Philippe Suinen, administrateur (belge) est, lui, catégorique. En avril 2001, il estimait que «la Sabena et Swissair ont profité de manière équilibrée des effets positifs liés au regroupement des deux compagnies» ! (20)

Rappelons enfin que, lors du dernier accord entre actionnaires (août 2001), Swissair obtint l'exonération de ses responsabilités sur des points très précis (21). Bien entendu, cette exonération portait essentiellement sur ce «pillage» qu'ont dénoncé également les curateurs. Swissair avait donc acheté son impunité mais ne l'a jamais payée, précipitant ainsi la chute finale.
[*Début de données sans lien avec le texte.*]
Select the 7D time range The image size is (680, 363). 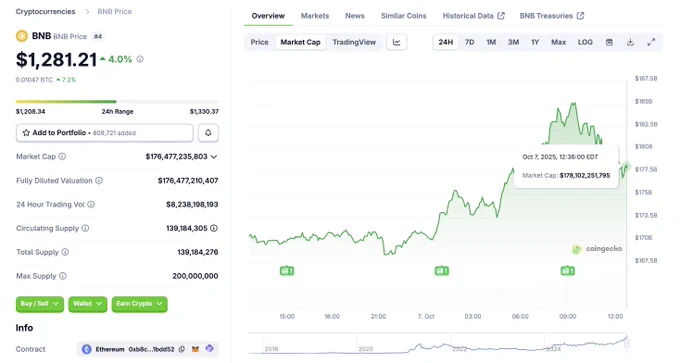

Le crash de Swissair, une surprise? Dans son jugement du 20 novembre 2003 le tribunal de commerce de Bruxelles y répond: «Les actionnaires belges savaient déjà, dès 2000, que leur partenaire suisse se trouvait dans une piètre situation financière.» (22)
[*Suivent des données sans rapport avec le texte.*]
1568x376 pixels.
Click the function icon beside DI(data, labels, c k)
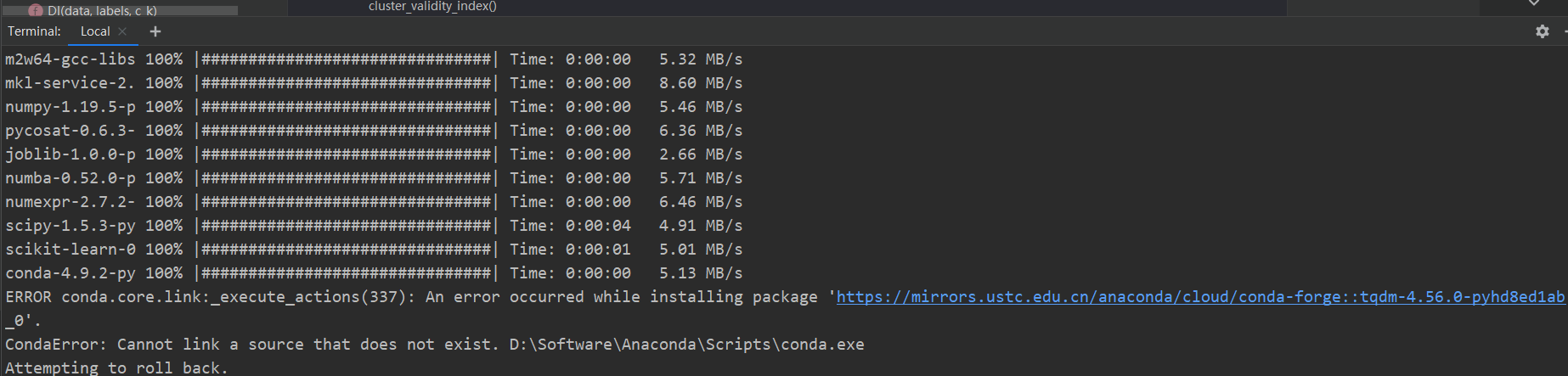(36, 10)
Des dizaines de milliards de francs belges furent gaspillés par une gestion désastreuse et 17000 emplois (directs et indirects) (23) furent sacrifiés le 7 novembre 2001.
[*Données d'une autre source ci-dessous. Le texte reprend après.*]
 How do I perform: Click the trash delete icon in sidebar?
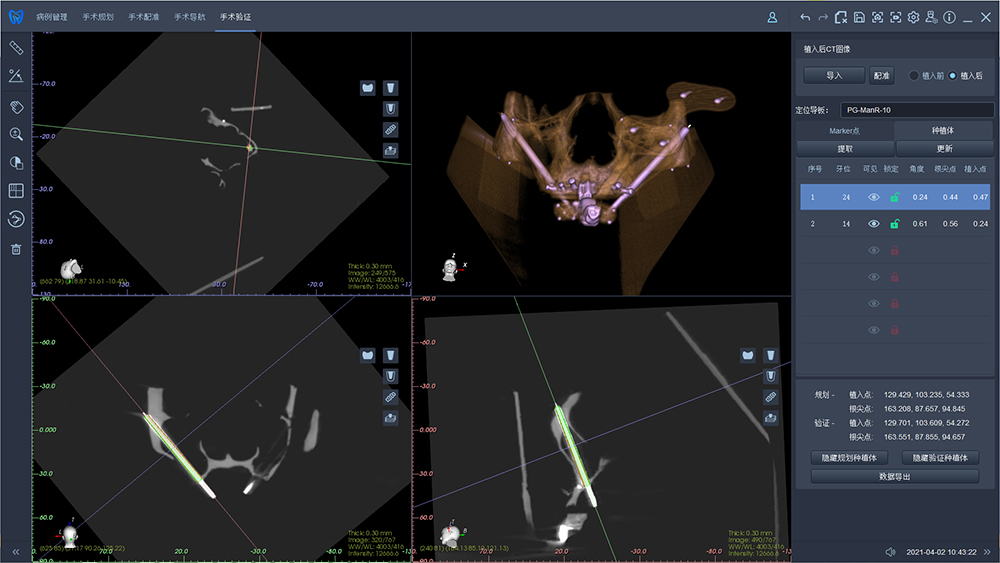[x=16, y=249]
Terminons l'énoncé des principaux faits publiables en livrant à la réflexion du lecteur une information extraite d'une étude universitaire publiée en octobre 2004: «Le dernier Chief Executive Officer de la Sabena était un employé du SAirgroup et un membre du comité exécutif de SAir. Sa rémunération et ses bonus (incentives) étaient uniquement déterminés par le comité de rémunération du SAirgroup.» (24)

Voici donc ce que l'Etat belge, en sa qualité d'actionnaire majoritaire, a offert ou accepté comme «dirigeants» pour notre Sabena.

Déposer plainte en Suisse est nécessaire afin que tous les responsables soient clairement identifiés. Mais cela ne peut, en aucun cas, occulter le volet belge ni surtout mettre en péril l'instruction en cours.

Car le danger existe que le dossier soit absorbé par le parquet de Zurich et reste dans les blanches montagnes de trop nombreuses années.

Gageons, néanmoins, que les hautes sphères de la Justice belge sauront empêcher cela.

Même si une enquête peut déranger, la séparation des pouvoirs reste un élément clé de la démocratie.

Mais, au fond, l'incompétence et/ou la passivité belges pourront-elles tout expliquer?

De tels transferts entre sociétés, apparemment illicites, sont-ils possibles sans des complicités plus actives?

Ces questions devront trouver une réponse en Belgique.

Espérons que notre pays offrira à sa Justice les moyens d'enquêter jusqu'au bout sur ces faits gravissimes.

(1) Professeur Wtterwulghe dans «L'Echo» du 6/11/01; (2) Virgin: p.201/Citybird: p.203, rapport commission parlementaire; (3) p.189/190; (4) p.257; (5) Rapport IPSC janvier 2001; (6) p.115; (7) p.253; (8) p.124; (9) p.125; (10) «LLB» 04/05/01; (11) p.119; (12) Note remise par P. du Bois à la presse lors de son audition devant la commission; (13) «LLB» 26/04/01; (14) «LLB» 07/04/05; (15) «LLB» 25/04/01; (16) Jugement de faillite du 7 novembre 2001; (17) Jugement du tribunal de commerce de Bruxelles, 30 juin 2003; (18) page 5 du prononcé; (19) «LLB» 27/12/2001; (20) «LLB» 04/05/2001; (21) Annexes au rapport de la commission parlementaire, p.489; (22) «Le Soir», 21/11/2003; (23) Rapport du Bureau du Plan, mars 2002; (24) Profs Jorissen/Otley, «The Crash of an Airline», p.47.